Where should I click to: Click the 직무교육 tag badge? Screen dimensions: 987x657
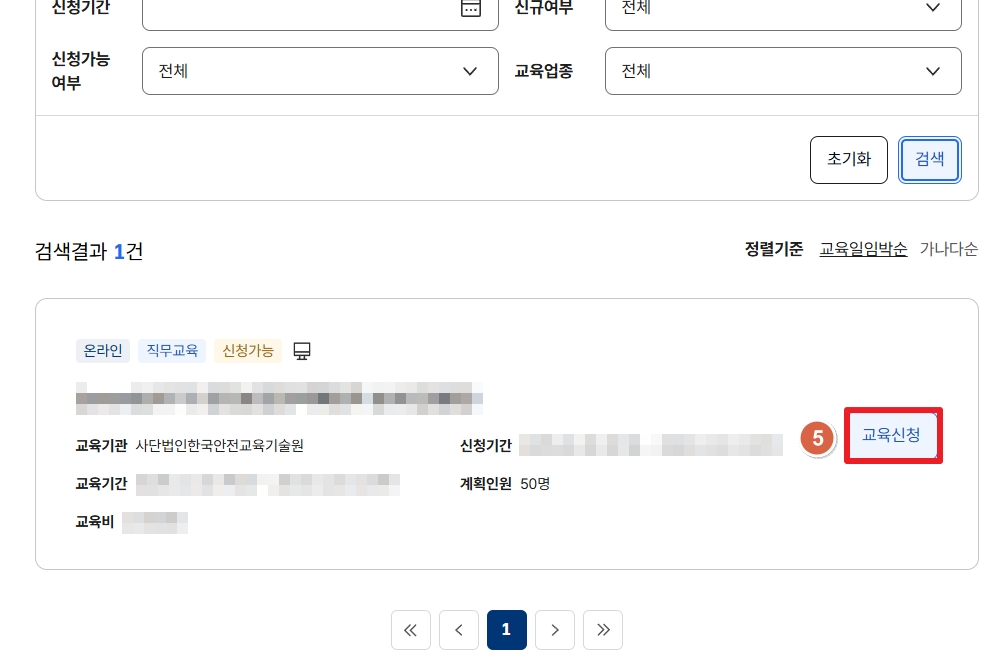(x=172, y=350)
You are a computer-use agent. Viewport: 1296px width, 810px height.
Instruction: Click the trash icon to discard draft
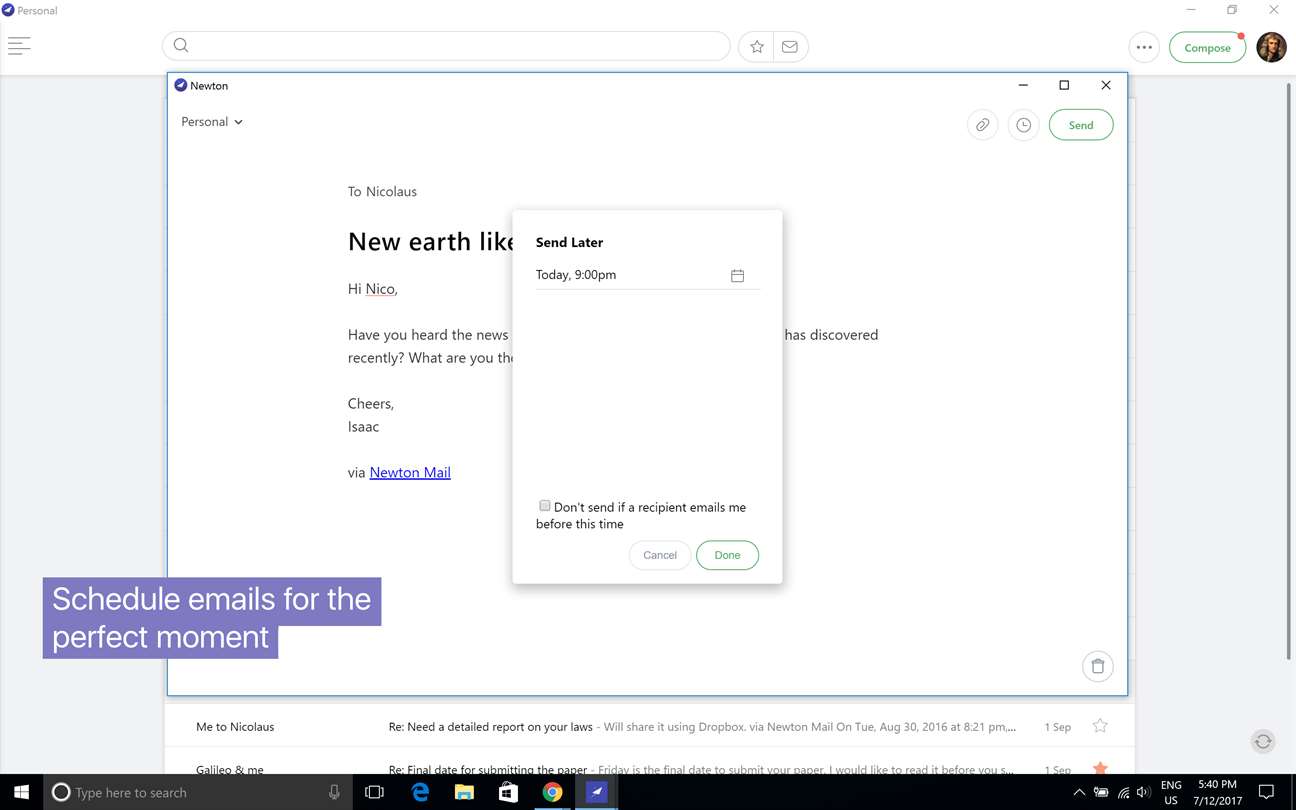[1098, 667]
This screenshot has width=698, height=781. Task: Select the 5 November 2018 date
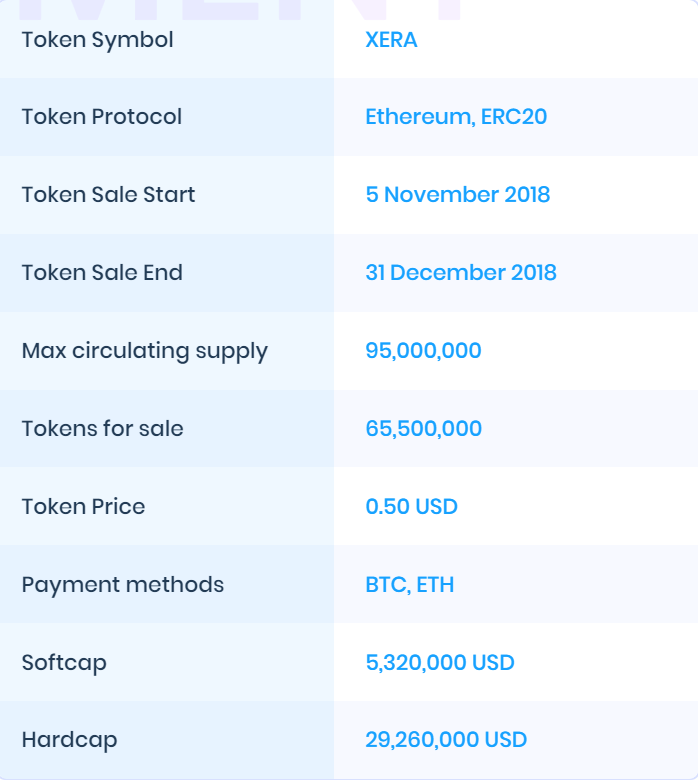(x=458, y=195)
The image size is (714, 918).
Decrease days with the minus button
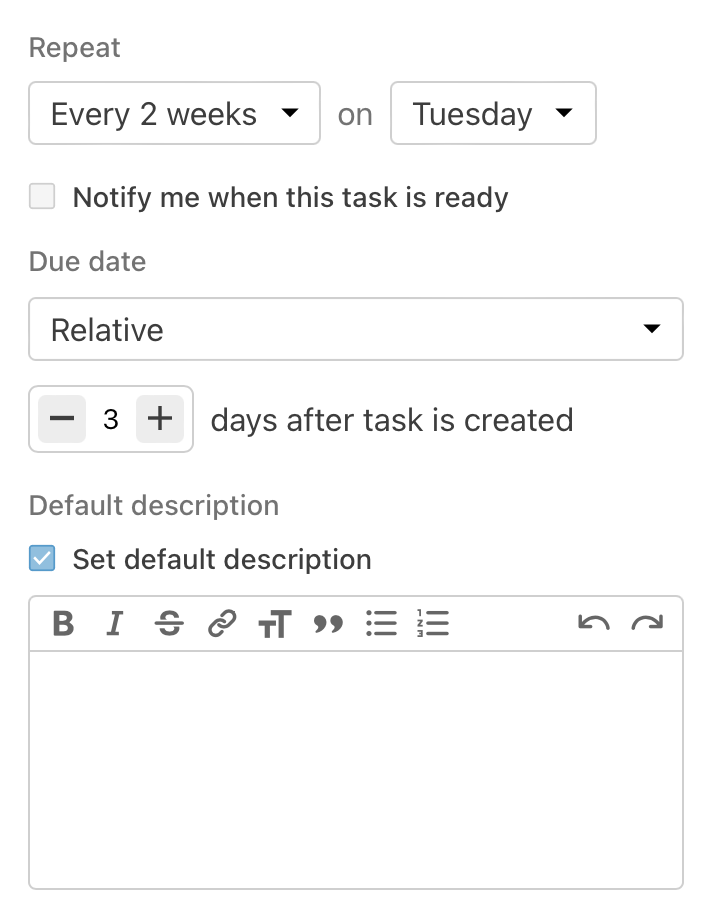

----------------

## INSTRUCTIONS TO FOLLOW
Leave out the pictures and reproduce the rest of the listing exactly.

## EXPECTED OUTPUT
Where should I click to: Click the 직무교육 tag badge? Screen dimensions: 987x657
(x=172, y=350)
You are a computer-use agent. Viewport: 1296px width, 810px height.
Instruction: Click the trash icon to discard draft
[1098, 667]
This screenshot has width=698, height=781. Task: Select the 5 November 2018 date
(x=458, y=195)
The image size is (714, 918).
Decrease days with the minus button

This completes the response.